We are now considering to move to azure table storage. Our current data is saved to a relational database but the data model is mostly non-relational and can easily be adopted into a nosql model.
The application is an online game with about 2 million registered users and about 10,000 users playing concurrently.
In almost all our sql tables, the unique user name is the key, or part of the key.
What is the best strategy for choosing a partition key in our case? Is is the user, a part of the user name, a hash of the user name, or any other method?
Since you have already identified you primary key as the user name, a simple split at the first 2 characters will result is each partition to be of size 2,000,000 / (26 ^ 2) =~ 3000. Less if the user name supports digits and mixed case. This would be a decent strategy with enough room to grow unless user names are heavily skewed with a majority using the same 2 starting characters.
For example a user name of Lucifure would have the partition key as ‘Lu’ and row key as ‘cifure’.
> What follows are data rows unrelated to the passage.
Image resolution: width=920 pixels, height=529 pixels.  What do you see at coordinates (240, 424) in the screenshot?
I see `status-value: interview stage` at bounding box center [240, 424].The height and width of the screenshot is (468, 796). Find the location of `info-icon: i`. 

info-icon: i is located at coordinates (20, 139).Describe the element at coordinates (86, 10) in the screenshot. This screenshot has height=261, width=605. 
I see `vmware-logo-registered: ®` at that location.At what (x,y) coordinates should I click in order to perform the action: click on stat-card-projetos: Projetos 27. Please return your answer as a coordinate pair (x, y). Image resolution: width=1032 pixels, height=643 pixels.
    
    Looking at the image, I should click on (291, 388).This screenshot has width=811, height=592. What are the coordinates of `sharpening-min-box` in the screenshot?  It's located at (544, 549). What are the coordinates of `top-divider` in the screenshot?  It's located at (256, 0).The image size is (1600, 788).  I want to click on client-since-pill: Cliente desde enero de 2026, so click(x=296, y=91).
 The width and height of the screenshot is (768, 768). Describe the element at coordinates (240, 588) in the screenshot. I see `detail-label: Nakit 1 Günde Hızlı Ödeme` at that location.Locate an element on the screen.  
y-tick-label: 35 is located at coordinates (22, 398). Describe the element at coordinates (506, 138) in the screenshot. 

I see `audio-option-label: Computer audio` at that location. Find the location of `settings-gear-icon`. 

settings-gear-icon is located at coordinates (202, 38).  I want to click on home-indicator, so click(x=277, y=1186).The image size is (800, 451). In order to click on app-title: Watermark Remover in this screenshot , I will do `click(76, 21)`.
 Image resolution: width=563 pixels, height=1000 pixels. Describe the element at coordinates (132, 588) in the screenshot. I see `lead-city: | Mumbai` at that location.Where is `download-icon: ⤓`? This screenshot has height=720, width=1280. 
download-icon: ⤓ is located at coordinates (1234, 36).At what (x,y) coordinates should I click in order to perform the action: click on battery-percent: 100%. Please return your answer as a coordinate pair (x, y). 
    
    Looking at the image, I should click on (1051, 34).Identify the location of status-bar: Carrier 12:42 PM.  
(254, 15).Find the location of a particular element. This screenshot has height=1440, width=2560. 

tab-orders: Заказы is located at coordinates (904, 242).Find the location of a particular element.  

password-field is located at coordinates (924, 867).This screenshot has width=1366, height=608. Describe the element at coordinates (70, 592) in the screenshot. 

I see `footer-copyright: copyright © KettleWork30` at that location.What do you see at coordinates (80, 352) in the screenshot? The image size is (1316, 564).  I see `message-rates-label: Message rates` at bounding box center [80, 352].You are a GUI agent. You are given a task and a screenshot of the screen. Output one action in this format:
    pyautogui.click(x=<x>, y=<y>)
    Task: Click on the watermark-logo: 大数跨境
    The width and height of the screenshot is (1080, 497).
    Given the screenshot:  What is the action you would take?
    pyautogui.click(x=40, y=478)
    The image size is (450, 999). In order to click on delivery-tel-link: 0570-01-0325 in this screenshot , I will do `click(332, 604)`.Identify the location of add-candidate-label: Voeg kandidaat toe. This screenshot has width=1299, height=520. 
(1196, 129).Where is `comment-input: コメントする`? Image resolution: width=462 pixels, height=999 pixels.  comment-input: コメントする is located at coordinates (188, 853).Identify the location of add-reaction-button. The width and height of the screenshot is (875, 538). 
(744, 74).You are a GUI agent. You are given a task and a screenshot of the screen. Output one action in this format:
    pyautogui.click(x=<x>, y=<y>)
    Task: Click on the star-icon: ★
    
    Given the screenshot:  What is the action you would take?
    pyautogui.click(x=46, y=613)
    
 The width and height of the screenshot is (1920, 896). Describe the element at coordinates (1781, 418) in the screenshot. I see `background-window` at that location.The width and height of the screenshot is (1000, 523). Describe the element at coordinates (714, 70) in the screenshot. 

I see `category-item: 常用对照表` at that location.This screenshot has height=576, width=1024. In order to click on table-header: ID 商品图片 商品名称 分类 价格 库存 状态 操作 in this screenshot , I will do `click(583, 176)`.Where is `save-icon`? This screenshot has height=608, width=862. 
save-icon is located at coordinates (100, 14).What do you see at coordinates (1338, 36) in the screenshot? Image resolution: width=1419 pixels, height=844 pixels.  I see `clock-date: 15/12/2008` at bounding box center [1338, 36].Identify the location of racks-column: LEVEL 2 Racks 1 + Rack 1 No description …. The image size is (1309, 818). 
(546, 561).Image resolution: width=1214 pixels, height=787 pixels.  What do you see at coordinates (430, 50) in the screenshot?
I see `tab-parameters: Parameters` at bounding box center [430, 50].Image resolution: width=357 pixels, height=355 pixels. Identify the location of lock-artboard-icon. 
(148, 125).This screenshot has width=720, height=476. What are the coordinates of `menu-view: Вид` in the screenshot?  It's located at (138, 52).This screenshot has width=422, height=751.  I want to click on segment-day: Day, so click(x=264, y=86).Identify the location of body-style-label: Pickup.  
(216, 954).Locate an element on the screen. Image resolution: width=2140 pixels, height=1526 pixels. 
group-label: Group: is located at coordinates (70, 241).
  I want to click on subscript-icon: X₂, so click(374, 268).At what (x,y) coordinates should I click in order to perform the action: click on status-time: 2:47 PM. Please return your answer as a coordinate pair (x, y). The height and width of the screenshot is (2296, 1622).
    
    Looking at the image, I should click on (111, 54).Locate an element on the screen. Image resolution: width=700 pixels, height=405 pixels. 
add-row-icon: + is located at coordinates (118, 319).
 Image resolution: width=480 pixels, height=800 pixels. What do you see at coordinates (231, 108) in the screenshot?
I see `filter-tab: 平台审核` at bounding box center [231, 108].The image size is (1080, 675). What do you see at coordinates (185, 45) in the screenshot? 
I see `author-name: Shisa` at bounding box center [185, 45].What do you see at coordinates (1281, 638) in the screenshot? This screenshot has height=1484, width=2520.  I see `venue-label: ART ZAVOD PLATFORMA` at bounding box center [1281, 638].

- 已标记为答案 dkenan 2012年6月21日 16:37
Hi Dani - what Lucifure already said is right - but I would make sure that, like they said, you don't end up skewing dramatically toward one pair of characters. You can also simply use the username as the partition key. Is there a reason not to do that? That actually allows you to do very simple queries for things like "Get all of this user's data" (becomes just "PartitionKey == UserName").